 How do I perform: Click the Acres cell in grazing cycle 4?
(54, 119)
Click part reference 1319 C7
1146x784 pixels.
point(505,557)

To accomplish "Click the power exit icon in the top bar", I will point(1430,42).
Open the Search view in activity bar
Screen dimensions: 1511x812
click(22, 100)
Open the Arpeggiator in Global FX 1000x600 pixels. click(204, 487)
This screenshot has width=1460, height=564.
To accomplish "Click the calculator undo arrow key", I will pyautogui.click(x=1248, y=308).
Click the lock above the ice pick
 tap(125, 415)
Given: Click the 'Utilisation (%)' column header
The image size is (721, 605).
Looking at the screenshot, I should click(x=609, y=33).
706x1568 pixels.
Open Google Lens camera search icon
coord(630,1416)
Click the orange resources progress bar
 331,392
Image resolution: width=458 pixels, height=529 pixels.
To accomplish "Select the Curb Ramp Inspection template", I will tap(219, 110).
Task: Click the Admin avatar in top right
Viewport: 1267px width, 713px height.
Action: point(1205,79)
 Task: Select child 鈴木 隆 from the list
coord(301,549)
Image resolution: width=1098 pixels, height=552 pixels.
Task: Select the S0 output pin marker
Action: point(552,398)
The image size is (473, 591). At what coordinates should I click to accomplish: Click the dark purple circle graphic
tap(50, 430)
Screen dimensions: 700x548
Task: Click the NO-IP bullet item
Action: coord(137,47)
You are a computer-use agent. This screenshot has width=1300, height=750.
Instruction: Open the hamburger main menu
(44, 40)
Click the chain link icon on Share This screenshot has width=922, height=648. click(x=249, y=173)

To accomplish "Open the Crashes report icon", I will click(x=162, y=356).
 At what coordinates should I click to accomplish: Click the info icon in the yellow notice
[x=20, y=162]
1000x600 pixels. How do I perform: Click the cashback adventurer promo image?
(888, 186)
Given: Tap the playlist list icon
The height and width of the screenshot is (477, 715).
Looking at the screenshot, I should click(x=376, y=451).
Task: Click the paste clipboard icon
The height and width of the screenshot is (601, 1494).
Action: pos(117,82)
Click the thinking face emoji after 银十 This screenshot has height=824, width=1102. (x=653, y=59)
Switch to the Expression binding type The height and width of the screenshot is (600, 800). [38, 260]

---*---

* Your goal *
Output only the lines from the one containing "Task: Click the paste clipboard icon" through the end of the material, please, exactly as they appear.

* Final answer *
Task: Click the paste clipboard icon
The height and width of the screenshot is (601, 1494).
Action: pos(117,82)
Click the thinking face emoji after 银十 This screenshot has height=824, width=1102. (x=653, y=59)
Switch to the Expression binding type The height and width of the screenshot is (600, 800). [38, 260]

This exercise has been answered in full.